(New York) Des études portent à croire que le vaccin de Pfizer contre la COVID-19 protégerait efficacement contre deux variants très contagieux du virus qui ont fait surface au Royaume-Uni et en Afrique du Sud.

La Presse Canadienne

Ces deux variants inquiètent la planète. Ils partagent une mutation appelée N501Y, une altération mineure de la protéine spiculaire qui enveloppe le virus. Ce changement leur permettrait de se propager plus facilement.

La plupart des vaccins actuellement déployés enseignent au système immunitaire à reconnaître cette protéine et à l’attaquer. Pfizer et des chercheurs de l’Université du Texas ont effectué des tests en laboratoire pour vérifier si cette mutation nuisait à l’efficacité du vaccin.

Ils ont utilisé des échantillons sanguins provenant de 20 personnes vaccinées. Les anticorps des sujets ont efficacement combattu le virus en laboratoire, selon une étude mise en ligne tard jeudi sur un site scientifique.
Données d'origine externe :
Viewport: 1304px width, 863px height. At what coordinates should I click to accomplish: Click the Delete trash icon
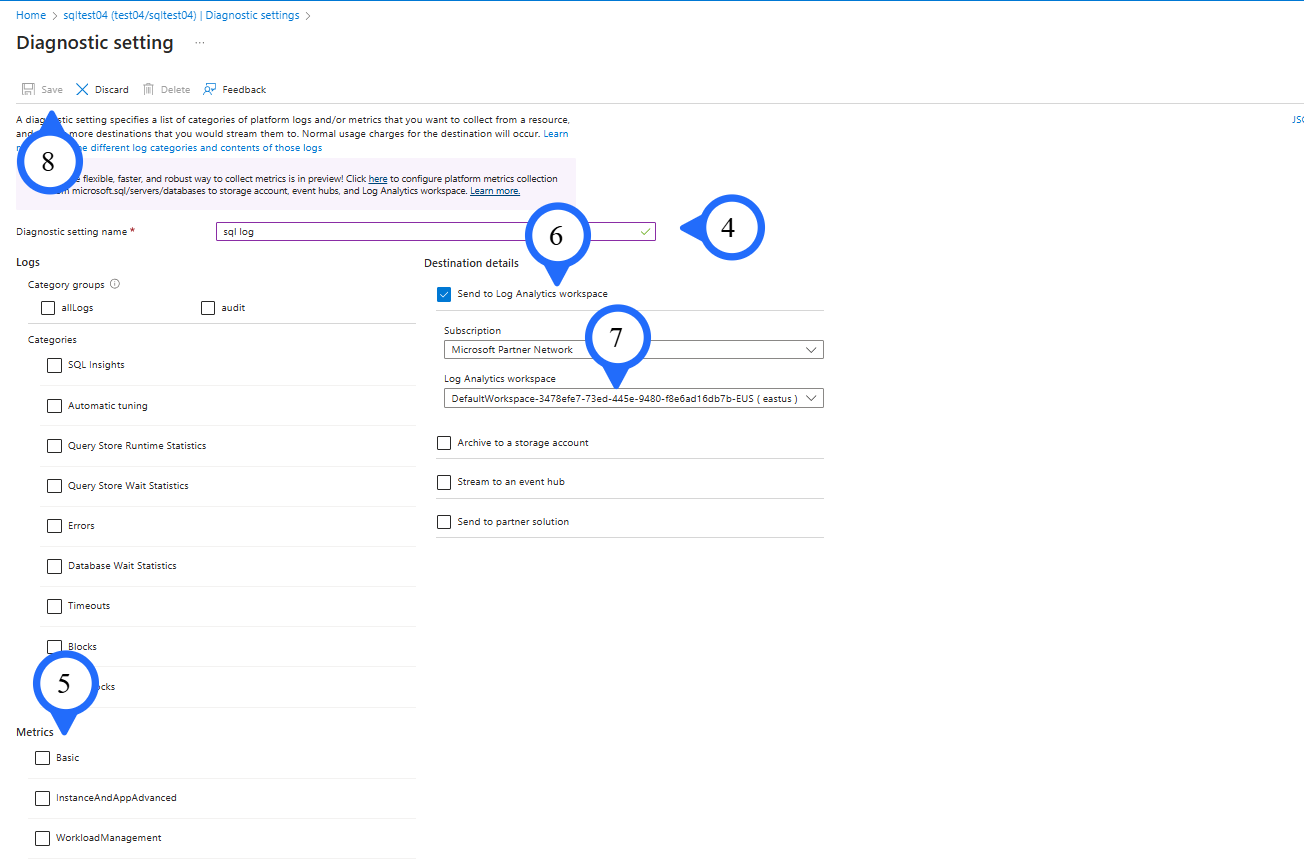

Il s’agit toutefois de résultats préliminaires qui n’ont pas encore été révisés par d’autres experts.

Les virus mutent constamment en sautant d’une personne à l’autre. Les scientifiques ont utilisé ces mutations pour suivre la propagation du virus à travers la planète depuis son apparition en Chine en 2019.

Les chercheurs britanniques ont indiqué que le variant détecté au Royaume-Uni — et qui domine maintenant dans certaines régions du pays — semblait vulnérable aux vaccins. Ce variant a maintenant été repéré dans plusieurs pays, dont le Canada.

Le variant repéré en Afrique du Sud présente une mutation supplémentaire, la E484K. Le vaccin n’a pas encore été testé face à cette mutation, mais Pfizer s’attaque maintenant à la tâche.

Le principal expert américain des maladies infectieuses, le docteur Anthony Fauci, a récemment expliqué que les vaccins ont été conçus pour reconnaître plusieurs portions de la protéine spiculaire, et qu’il serait donc peu probable qu’une seule mutation les rende inutiles.